Where it got tricky is for petals. I need to differentiate when they’re attached or detached, so I can apply the wind bending selectively. I ended up using a
MaterialPropertyBlock to have per-instance data (a single float) encoding this state.
In the vertex shader (which is part of a simple Surface Shader), it took me a minute to understand how to do world-space transformations on vertex data. The simplest way I found was to transform the vertex to world-space, and take it back in object-space when I’m done. Not super efficient… ¯\_(ツ)_/¯
On the application-side, I did use a
NativeArray<float> for instance data, but I’m not sure it’s the easiest way to go about it. I don’t actually read from or write to it from within my update job, it’s all happening in the regular
Update(). It allowed me, however, to re-use
CopyToFast() to make 1022-sized chunks for rendering.
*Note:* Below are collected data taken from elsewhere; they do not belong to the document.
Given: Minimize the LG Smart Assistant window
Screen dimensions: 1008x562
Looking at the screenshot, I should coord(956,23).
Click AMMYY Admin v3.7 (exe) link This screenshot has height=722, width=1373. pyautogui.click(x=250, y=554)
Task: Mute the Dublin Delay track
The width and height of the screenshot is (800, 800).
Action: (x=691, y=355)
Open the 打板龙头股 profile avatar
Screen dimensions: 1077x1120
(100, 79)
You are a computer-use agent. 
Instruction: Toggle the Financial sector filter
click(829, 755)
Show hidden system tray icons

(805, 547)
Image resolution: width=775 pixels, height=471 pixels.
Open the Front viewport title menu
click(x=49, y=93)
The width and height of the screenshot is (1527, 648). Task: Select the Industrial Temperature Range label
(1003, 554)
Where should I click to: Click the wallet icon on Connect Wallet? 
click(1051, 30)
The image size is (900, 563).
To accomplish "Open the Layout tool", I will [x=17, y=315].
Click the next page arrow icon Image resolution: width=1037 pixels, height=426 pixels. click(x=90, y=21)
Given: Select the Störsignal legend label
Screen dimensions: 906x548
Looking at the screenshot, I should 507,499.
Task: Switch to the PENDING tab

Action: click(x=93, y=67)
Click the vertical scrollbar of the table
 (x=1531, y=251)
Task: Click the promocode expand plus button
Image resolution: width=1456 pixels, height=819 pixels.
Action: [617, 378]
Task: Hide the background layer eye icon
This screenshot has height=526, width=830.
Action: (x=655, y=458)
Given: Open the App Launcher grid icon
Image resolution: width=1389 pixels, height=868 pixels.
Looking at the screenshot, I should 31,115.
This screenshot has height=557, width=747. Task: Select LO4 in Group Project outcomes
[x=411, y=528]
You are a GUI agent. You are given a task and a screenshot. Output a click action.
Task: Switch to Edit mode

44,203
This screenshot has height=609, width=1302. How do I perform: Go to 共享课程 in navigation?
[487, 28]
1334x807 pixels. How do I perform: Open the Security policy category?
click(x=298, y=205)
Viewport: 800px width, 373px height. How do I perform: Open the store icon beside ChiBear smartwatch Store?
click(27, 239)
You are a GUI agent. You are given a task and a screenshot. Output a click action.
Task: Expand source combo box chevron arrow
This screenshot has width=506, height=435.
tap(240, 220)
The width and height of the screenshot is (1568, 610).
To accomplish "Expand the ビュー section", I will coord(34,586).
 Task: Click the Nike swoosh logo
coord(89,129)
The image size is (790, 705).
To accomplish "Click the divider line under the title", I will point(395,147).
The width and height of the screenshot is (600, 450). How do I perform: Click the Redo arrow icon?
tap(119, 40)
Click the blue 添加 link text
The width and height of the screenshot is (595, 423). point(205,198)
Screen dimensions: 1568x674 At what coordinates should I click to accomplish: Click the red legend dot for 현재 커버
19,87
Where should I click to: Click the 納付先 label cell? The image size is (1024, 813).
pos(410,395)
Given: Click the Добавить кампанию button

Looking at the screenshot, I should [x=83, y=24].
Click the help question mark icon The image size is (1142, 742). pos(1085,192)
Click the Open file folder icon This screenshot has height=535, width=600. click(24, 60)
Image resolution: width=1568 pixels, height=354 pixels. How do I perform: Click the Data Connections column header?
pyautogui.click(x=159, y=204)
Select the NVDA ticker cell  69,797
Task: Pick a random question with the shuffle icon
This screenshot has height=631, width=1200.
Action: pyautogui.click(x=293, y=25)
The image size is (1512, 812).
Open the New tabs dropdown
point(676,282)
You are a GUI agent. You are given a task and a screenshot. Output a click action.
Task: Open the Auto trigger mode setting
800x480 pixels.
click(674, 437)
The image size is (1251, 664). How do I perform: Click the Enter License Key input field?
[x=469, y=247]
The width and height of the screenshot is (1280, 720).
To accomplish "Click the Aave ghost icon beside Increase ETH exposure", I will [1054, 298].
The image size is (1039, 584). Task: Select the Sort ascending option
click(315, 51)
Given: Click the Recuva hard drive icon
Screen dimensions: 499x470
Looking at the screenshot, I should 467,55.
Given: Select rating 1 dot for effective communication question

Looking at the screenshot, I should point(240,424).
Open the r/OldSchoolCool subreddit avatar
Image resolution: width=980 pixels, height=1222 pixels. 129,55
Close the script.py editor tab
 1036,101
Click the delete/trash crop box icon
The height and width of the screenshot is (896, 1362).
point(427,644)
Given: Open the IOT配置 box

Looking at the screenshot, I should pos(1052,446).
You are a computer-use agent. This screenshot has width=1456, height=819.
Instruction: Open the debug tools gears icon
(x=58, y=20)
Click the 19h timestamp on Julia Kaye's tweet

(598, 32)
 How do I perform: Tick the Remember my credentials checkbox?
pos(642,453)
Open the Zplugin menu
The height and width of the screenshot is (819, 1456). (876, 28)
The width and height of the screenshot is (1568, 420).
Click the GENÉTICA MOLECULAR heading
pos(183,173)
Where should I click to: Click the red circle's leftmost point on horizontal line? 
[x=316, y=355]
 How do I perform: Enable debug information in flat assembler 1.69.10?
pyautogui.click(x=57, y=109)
One thing to note : unlike with the draw arrays,
MaterialPropertyBlocks cannot be reused for multiple batches, so I create all the ones I need up-front and iterate through them.
Another thing I realized, is that I need to apply the exact same function I used in the vertex shader to my petals the moment they are detached from the tree. This effectively bakes the tree’s bend at that moment in time into their transform, and avoids them visually warping around as they are detached.
In the end it still looks kinda stiff, but it’s better than the cement tree I started with.
I’m super happy with the final result. It’s relaxing, soft, yet sometimes surprisingly intense. It ended up feeling a lot more mournful than I expected, but I’m fine with that. I really enjoy the visual transition from a mess of pink sheets of paper to a menacing, pointy web.
But since everything was done in a rush, there’s some things I wish I’d done differently.
In Feburary 2019 I stumbled upon this rather excellent tree by Joe Russ, developer on Jenny LeClue :
It made me realize that my tree shape and animation could be so much better. Having the branch splits be less even, more jagged and well, tree-like, would add a lot. And by having the branches hierarchically laid out, I could have bent the sub-trees and produce a much more convincing wind swaying effect.
Spending so much time on performance optimization made me wonder if doing a whole forest of trees, instead of a single one, would be possible at all. Wouldn’t that be neat? But it brought additional headaches that I didn’t want to deal with.
But there’s something to be said about making a small thing, with a tiny scope, a reasonable amount of polish, and putting it out there. Just the fact that I was excited enough about making this that I convinced Rodrigo to tag along made it worthwhile.
So big thanks to Rami, Jupiter and everyone involved in the Meditations project for making this happen. And thanks as always to my wife MC for humoring me while I spent precious evenings & weekends time endlessly debugging my stupid tree. ♡
Addendum : So what about ECS?
You might be wondering why I went straight with the Job System but didn’t use Entities, since they were showcased in the Megacity demo and Unity is really selling it as The Way to do massive amounts of objects with acceptable performance.
I don’t really have a good answer to this, except that I was short on time and was familiar with the idea of data parallelism, but not so much with ECS… and didn’t want to spend time learning how to use ECS properly. And I’m stubborn and will go down a path I’ve set for myself even if it’s a bad idea.
There’s good chances that using ECS is the best way to do what I was trying to achieve, but I didn’t go down that path yet. It would be interesting to revisit the project and do it that way; maybe I will!
I’m also curious to hear from people who have tried Unity’s ECS. Would it really make this easier to design? Would the rendering portion be simplified? Let me know!